EXERCISE REQUIREMENTS. Count the lines in the data below that contain the string "height", matching case exactly. Give only the number.

SUPPLIED MATERIAL.
■ ■ ■ ■ ■
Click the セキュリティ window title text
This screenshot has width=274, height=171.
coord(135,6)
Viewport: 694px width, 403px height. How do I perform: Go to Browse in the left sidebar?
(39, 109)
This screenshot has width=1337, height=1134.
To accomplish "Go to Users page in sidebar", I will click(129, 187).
■ ■ ■ ■ ■
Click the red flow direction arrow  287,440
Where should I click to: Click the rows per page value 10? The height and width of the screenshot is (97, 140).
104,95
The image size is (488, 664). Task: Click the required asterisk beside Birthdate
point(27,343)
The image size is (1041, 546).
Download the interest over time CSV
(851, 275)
■ ■ ■ ■ ■
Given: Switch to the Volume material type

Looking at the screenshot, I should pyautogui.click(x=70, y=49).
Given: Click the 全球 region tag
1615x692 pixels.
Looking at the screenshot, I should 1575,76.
■ ■ ■ ■ ■
THE OUTPUT. 4